November 7 Radio History




➦In 1932..."Buck Rogers in the 25th Century" was first broadcast on the CBS Radio Network.


➤In 1935...Broadcasting Magazine Flashback...




➦In 1937…"The Vaseline Program," aka "Dr. Christian's Office" and later simply "Dr. Christian," sbegan a run on CBS Radio. Jean Hersholt played the part of the kindly, elderly Dr. Christian who practiced on the air until 1954. Laureen Tuttle, Kathleen Fitz, Helen Kleeb and Rosemary De Camp played his nurse, Judy.  Sponsors of the show included Vaseline (petroleum jelly, hair tonic and lip ice).

➦In 1938...Radio station "W9XZY" broadcasted a facsimile of the St Louis Post-Dispatch by radio.

In 1938...the first broadcast of “This Day is Ours” was heard on CBS radio. Eleanor McDonald, played by Joan Banks and later by Templeton Fox, had all kinds of problems. Her child was kidnapped, she lost her memory, helped a friend find a killer, etc. The soap opera ran for two years.

➦In 1940..WBZ-FM Boston first signed-on-air.

The first WBZ-FM had its origins in a construction permit held by Westinghouse Electric & Manufacturing Company to operate at 42.6 MHz; this facility signed on as W1XK from the Hull transmitter site of sister station WBZ-AM .  Westinghouse soon sought a commercial FM license, and on February 19, 1941 was granted a construction permit for W67B on 46.7.  W1XK left the air for good on December 28, 1941, and W67B signed on March 29, 1942. The call letters became WBZ-FM on November 2, 1943. Initially, W67B/WBZ-FM was largely separately-programmed, though in later years it became a simulcast of its AM sister station.

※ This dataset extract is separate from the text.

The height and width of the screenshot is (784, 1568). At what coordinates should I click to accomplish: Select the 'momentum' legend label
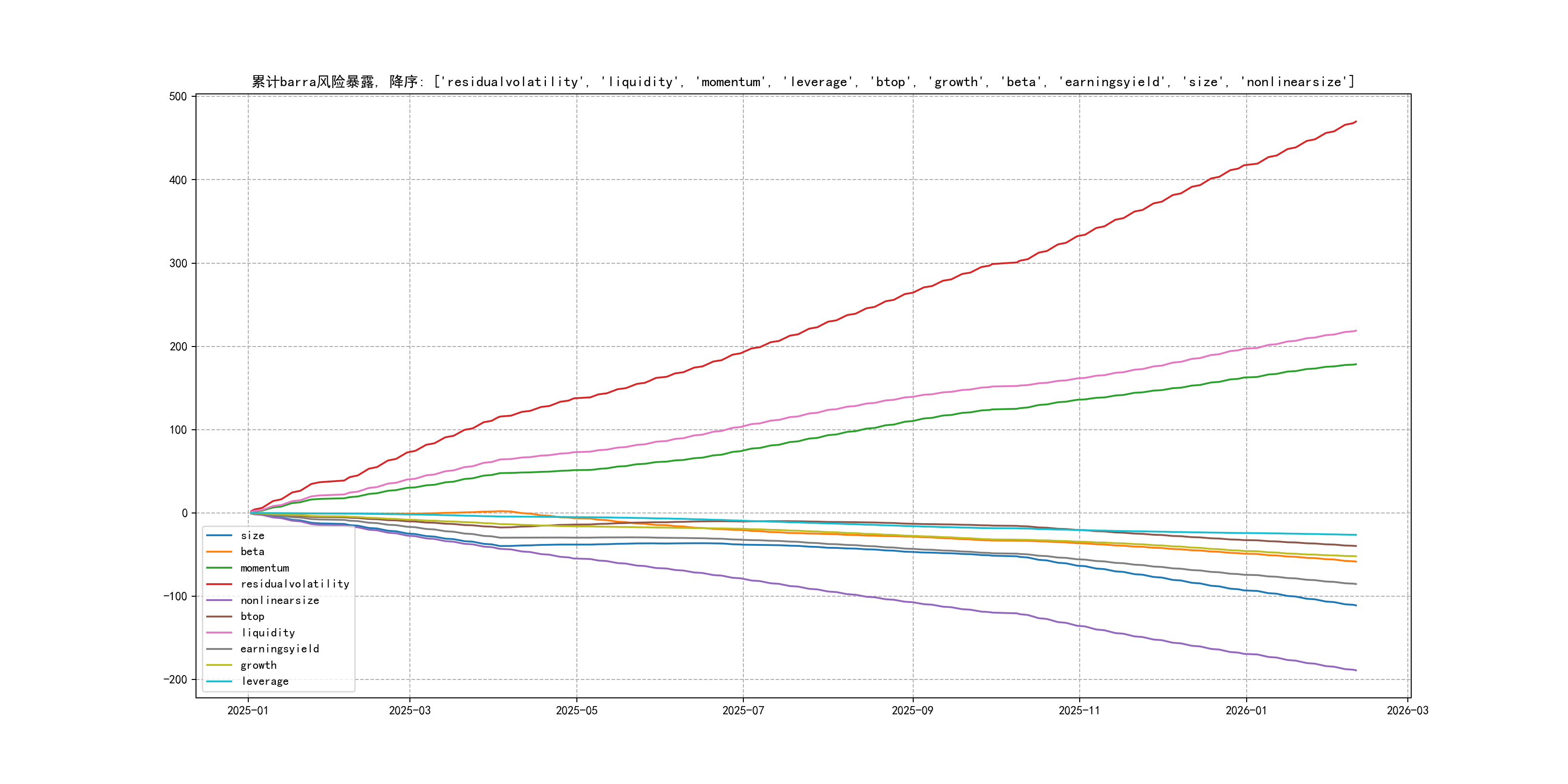tap(264, 568)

After the Federal Communications Commission (FCC) moved the FM band to 88–106 MHz (later expanded to 108), WBZ-FM began to operate on 100.7 MHz on January 1, 1946 (while still operating on 46.7 as well).  The frequency again changed to 92.9 MHz on August 10, 1947 (the 100.7 frequency was reoccupied by WCOP-FM, now WZLX, in 1948).

WBZ-FM's transmitter moved to the WBZ-TV (channel 4) tower at the stations' new studios in the Allston-Brighton portion of Boston in 1948, with 92.9 operations from Hull ceasing on July 23, 1948 and the 46.7 operation shutting down on November 21, 1948.  The tower was destroyed by Hurricane Carol on August 31, 1954, after that point, WBZ-FM's operations were discontinued and the license surrendered to the FCC, which deleted it and a Springfield sister station, WBZA-FM (97.1), on November 22, 1954.  (The 92.9 frequency has been occupied by WBOS since 1960.)

After securing a new license for operation on 106.7 MHz, Westinghouse reactivated WBZ-FM on December 15, 1957.  On July 14, 2009, CBS Radio announced that it would re-introduce WBZ-FM as a sports radio station named "98.5 The Sports Hub" effective August 13, 2009.

➦In 1967...the non-profit Corporation for Public Broadcasting came into being when President Lyndon Johnson signed the authorizing legislation. It is the agency through which US government funding reaches public TV stations.

➦In 1994...WREK Atlanta operated by the students of Georgia Tech became the first radio station anywhere to simulcast their on-air signal on the Internet.

➦In 2005...Howard Stern was suspended for 1 day from his radio show after an alteracation with Tom Chiusano, General Manager of WXRK, New York, Stern's flagship station, owned by Infinity.

The argument, which took place following Stern's show, apparently centered around Stern talking too much about his forthcoming show on Sirius satellite.